■ Metin Bölümü
■ ■ ■ ■ ■ ■ ■

Kimi matematik konusunda yeteneklidir, kimi müzik, kimi spor, kimi edebiyat. Örneğin, kızım beş yaşından beri dans ediyor. İçinde doğal bir dans yeteneği var. Oysa oğlum piyanoya meraklı çünkü onun yeteneği müzik alanında. Kim olabileceğimizi anlamak için işte bu yeteneklerimizi iyi belirlememiz, güçlü yanlarımızı bilmemiz elzemdir.
Peki, özümüze ulaşmak için bu yeteneklerimizi bilmemiz yeterli midir? Özde olmak için fazlasıyla tutkuya da ihtiyacımız vardır. Hatırlayın, 2000’li yılların ortalarında pek çok beyaz yakalının büyük şehirleri terk edip Ege’de güneyde kafe ya da restoran açma hayali vardı. İçerinden bunu gerçekten tutkuyla yapmak isteyenler çok başarılı oldular. Lakin bazıları daha harekete geçmeden vazgeçti ya da açtıkları yerler isimleri daha duyulmadan kapandı gitti. Bu insanları kimileri pazarlama alanında, kimileri finansta son derece yetenekli insanlardı oysa. Yine de başarılı olamadılar çünkü hayatta sadece istemek yetmez. Hayal kurmak da yetmez. Bu hayali ve istediği tutuyla hayata geçirmek şarttır. Çünkü tutku olduğu zaman disiplin devreye girer. Bir çalışma alışkanlığı oluşur. Yetenek bizde doğal olarak var olan bir şeydir. Tutku ise o yeteneği ne derece hayata geçirmek istediğimizle alakalıdır. Ancak doğal yeteneğimizle tutkumuzu bir araya getirebildiğimizde karşımıza çıkan fırsatları görebilir, şansları değerlendirebiliriz.

■ ■ ■ ■ ■ ■ ■

■ Derlenen Kayıtlar
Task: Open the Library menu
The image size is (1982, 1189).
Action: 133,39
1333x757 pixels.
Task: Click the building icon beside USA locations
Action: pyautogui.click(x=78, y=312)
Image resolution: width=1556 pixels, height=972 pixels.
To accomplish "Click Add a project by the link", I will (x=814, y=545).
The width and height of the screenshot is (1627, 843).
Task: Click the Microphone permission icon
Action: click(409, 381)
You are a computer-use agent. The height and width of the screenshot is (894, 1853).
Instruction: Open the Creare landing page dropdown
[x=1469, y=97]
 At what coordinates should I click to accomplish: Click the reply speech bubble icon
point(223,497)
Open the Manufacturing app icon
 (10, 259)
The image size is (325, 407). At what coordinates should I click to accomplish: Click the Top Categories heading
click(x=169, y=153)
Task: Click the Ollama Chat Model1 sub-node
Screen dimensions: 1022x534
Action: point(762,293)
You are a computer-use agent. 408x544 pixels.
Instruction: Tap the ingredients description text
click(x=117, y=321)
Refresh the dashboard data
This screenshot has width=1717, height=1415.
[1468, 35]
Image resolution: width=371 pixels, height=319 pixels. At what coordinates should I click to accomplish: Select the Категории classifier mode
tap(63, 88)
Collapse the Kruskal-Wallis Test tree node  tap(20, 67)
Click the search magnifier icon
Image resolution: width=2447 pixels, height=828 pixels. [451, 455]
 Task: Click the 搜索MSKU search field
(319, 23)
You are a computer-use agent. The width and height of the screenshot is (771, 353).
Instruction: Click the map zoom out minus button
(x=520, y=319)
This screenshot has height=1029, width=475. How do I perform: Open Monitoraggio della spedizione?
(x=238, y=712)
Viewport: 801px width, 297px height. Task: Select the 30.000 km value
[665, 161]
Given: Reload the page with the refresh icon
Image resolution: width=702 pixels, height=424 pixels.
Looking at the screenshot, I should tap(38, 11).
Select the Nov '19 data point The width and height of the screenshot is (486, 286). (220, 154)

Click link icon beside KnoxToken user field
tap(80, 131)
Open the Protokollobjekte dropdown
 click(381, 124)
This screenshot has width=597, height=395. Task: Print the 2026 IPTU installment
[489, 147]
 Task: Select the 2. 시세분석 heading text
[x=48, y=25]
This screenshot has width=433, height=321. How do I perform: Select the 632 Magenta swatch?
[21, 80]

■ ■ ■ ■ ■ ■ ■

■ Görevler
1) (a), (b) ve (c) ifadelerinin yetenek ve tutku metniyle örtüşüp örtüşmediğini belirtiniz; her biri için evet ya da hayır deyip kararı belirleyen sözleri metinden aynen alıntılayınız. (a) Anlatıcının kızı beş yaşından beri dans etmektedir. (b) Anlatıcının oğlunun yeteneği spor alanındadır. (c) Özümüze ulaşmak için yeteneklerimizi bilmemiz tek başına yeterlidir.
2) Yetenek ve tutku metninde "Kimi matematik konusunda" sözleriyle başlayıp "yanlarımızı bilmemiz elzemdir." sözlerine kadar uzanan kısmın tamamını, "piyanoya" yerine "gitara" koyarak yeniden yazınız.
3) Yetenek ve tutku metnini, kaldığı yerden bir sonraki bölümü yazarak sürdürünüz.
Kayıtlara bu çalışmada gerek duyulmamaktadır.

■ Alıştırma Sonuçları
1)
(a) Evet: "Örneğin, kızım beş yaşından beri dans ediyor."
(b) Hayır: "Oysa oğlum piyanoya meraklı çünkü onun yeteneği müzik alanında."
(c) Hayır: "Özde olmak için fazlasıyla tutkuya da ihtiyacımız vardır."

2)
Kimi matematik konusunda yeteneklidir, kimi müzik, kimi spor, kimi edebiyat. Örneğin, kızım beş yaşından beri dans ediyor. İçinde doğal bir dans yeteneği var. Oysa oğlum gitara meraklı çünkü onun yeteneği müzik alanında. Kim olabileceğimizi anlamak için işte bu yeteneklerimizi iyi belirlememiz, güçlü yanlarımızı bilmemiz elzemdir.

3)
“Önce düşün, sonra inan. Daha sonra düşle ve en sonunda cesaret et.” Walt Disney
Özü anlamakta insan zekâsı ve hayal gücü çok önemli kavramlardır. İnsan zihni olağanüstü yaratıcıdır ve yaratıcılık kapasitemiz yaşamımızı, koşullarımızı yeniden değerlendirip değiştirebileceğimiz, kendimizi her an baştan yaratabileceğimiz ve özümüze giden yolu bulabileceğimiz olanakları bize sunar. Ve bunu da hayal gücü sayesinde yapabiliriz. Burada, hayal gücünü yaratıcılıktan ayırmak gerekir. Yaratıcılık, hayal gücünü bir başka seviyeye getirir. Hayal gücü tamamen içseldir. Bir insan hiç kimse fark etmese de tüm gün boyunca hayal kurabilir. Ancak kişi ortaya bir ürün koymazsa, o kişinin yaratıcı olduğunu söyleyemezsiniz. Yaratıcı olmak için bir şey yapmak zorundasınız.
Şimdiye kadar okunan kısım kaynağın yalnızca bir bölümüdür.